No obstante, hay veces en las que el heroísmo se encuentra precisamente en la traición, en la deserción de la infamia, sobre todo si esta incluye dinámicas políticas y sociales que conducen inexorablemente a la sumisión y al asesinato. En un determinado momento de la película, el padre del director exclama: «Aquí todo el mundo calló, todos callamos». Por eso, para Iñaki Viar, la única forma de encontrar la política, en un mundo asfixiado por lealtades puramente tribales, era convertirse en un traidor. Al traicionar los valores excluyentes de la tribu, aquellos jóvenes descubren el valor de la ley, el peso de la justicia y la verdad de la democracia. A su defensa se aplicaron, con riesgo incluso de sus propias vidas y las de sus familias.

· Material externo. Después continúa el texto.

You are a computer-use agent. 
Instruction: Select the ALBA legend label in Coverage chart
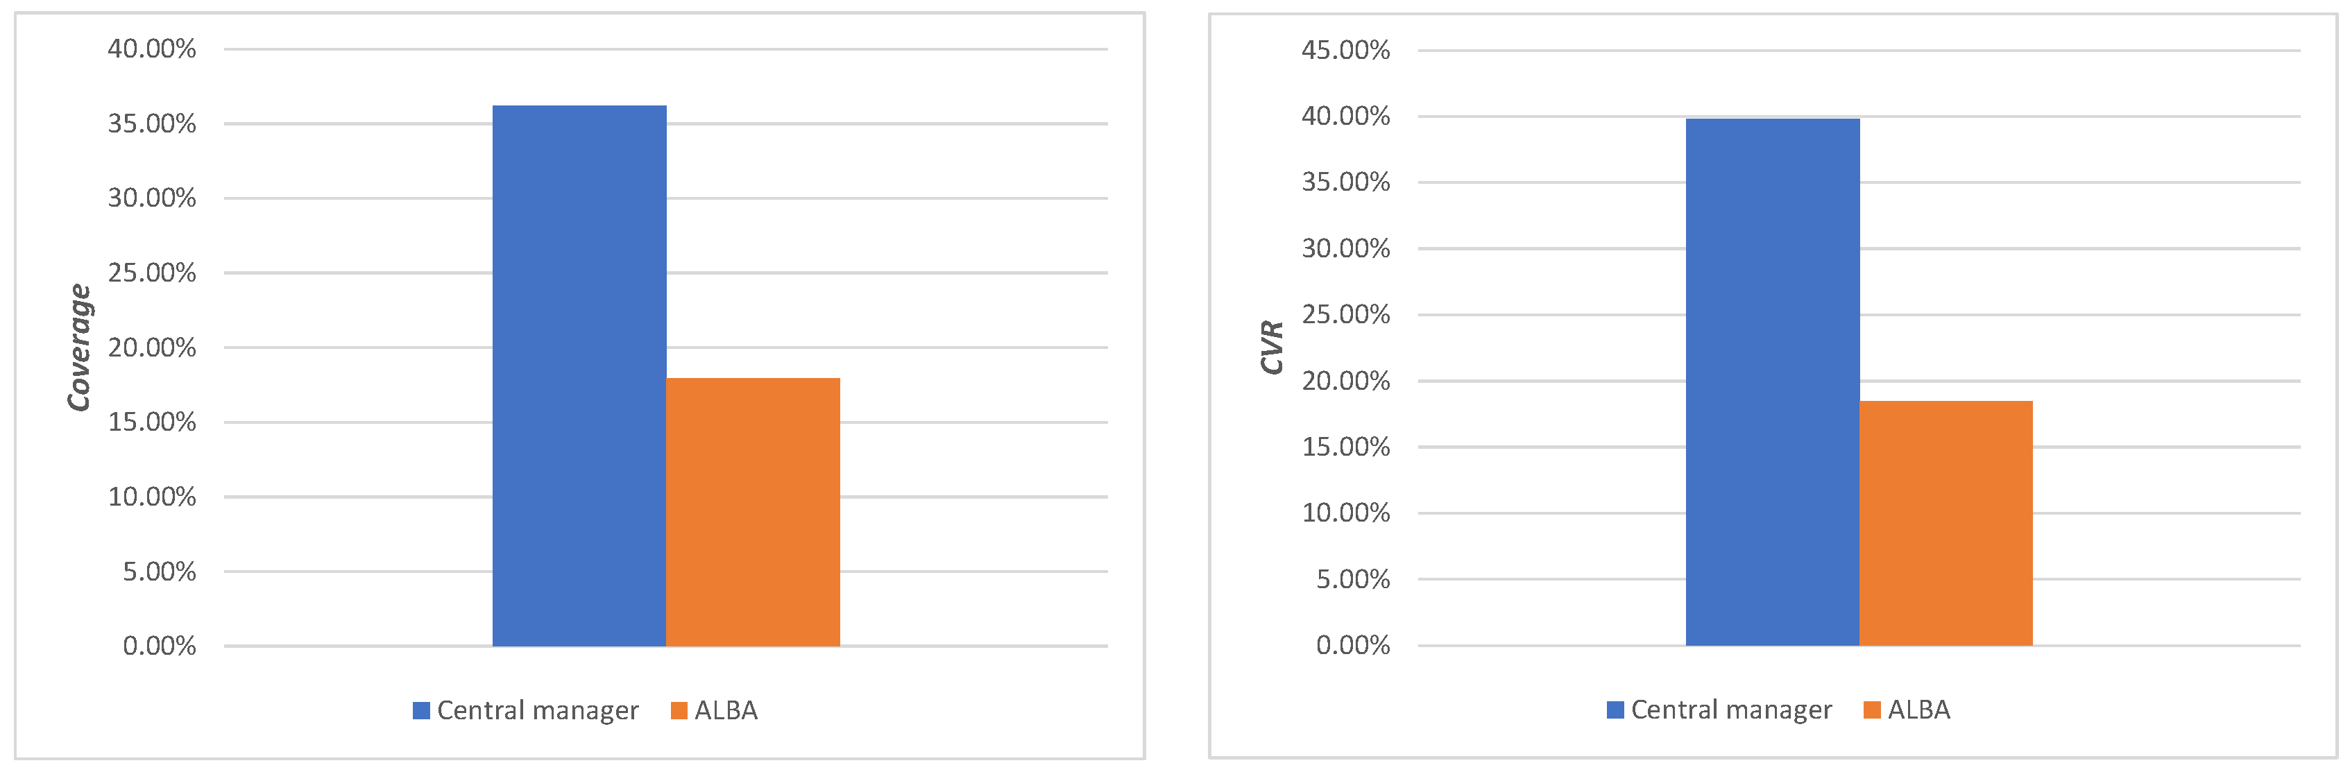(726, 710)
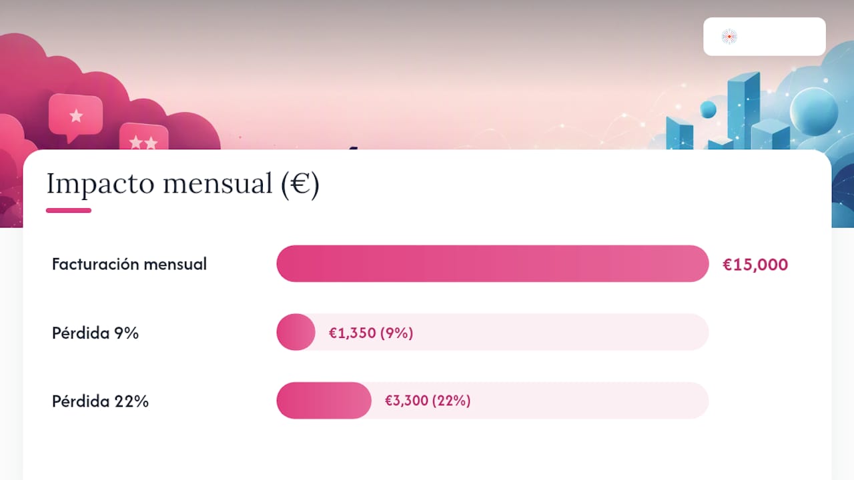Click the empty track of the Pérdida 22% bar

click(x=590, y=401)
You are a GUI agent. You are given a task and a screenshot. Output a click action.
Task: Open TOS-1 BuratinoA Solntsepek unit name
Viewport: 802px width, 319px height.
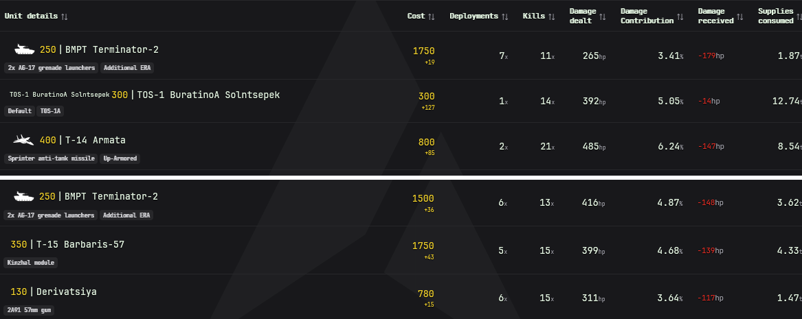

No obstante, Shlkar también afirma que «las repúblicas, y en especial las democracias liberales, dependen de la confianza mutua de los gobiernos y sus ciudadanos, hasta un grado insólito. Las amenazas a la constitución establecida, aun cuando en esta empresa no participe ningún Estado extranjero, son consideradas, por tanto, como ataques a cada relación política establecida y a cada acuerdo social». Tal vez sea precisamente por esto último por lo que la película de Viar sea tan oportuna, porque, desde dichos parámetros, ¿quién sería hoy día el traidor? ¿Aquellos que abjuraron del terror y abrazaron el compromiso con la libertad y la democracia o quienes, teniendo la obligación de defender estos bienes desde el Gobierno de la Nación, se alían con una gente que, como ha declarado el propio director de la película, «cree que tiene el derecho a levantar una frontera étnica» a partir de principios intrínsecamente xenófobos y racistas? Pero hay más: al optar por los herederos de los asesinos y su instrumentalización política del perdón («aunque no hayan usado expresamente esa palabra», según un periódico oficial) ¿no estarían siendo doblemente humilladas las víctimas? La película de Viar nos habla, en efecto, de traidores, pero no son los que aparecen en la pantalla.